TASK DIRECTIONS: Copy out the line that contains "Where should I" and the lines after it through the final one in the entries below, exactly, with no other lines.

DATASET ENTRIES:
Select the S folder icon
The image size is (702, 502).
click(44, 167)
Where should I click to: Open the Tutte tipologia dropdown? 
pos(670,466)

TASK SOLUTION:
Where should I click to: Open the Tutte tipologia dropdown? 
pos(670,466)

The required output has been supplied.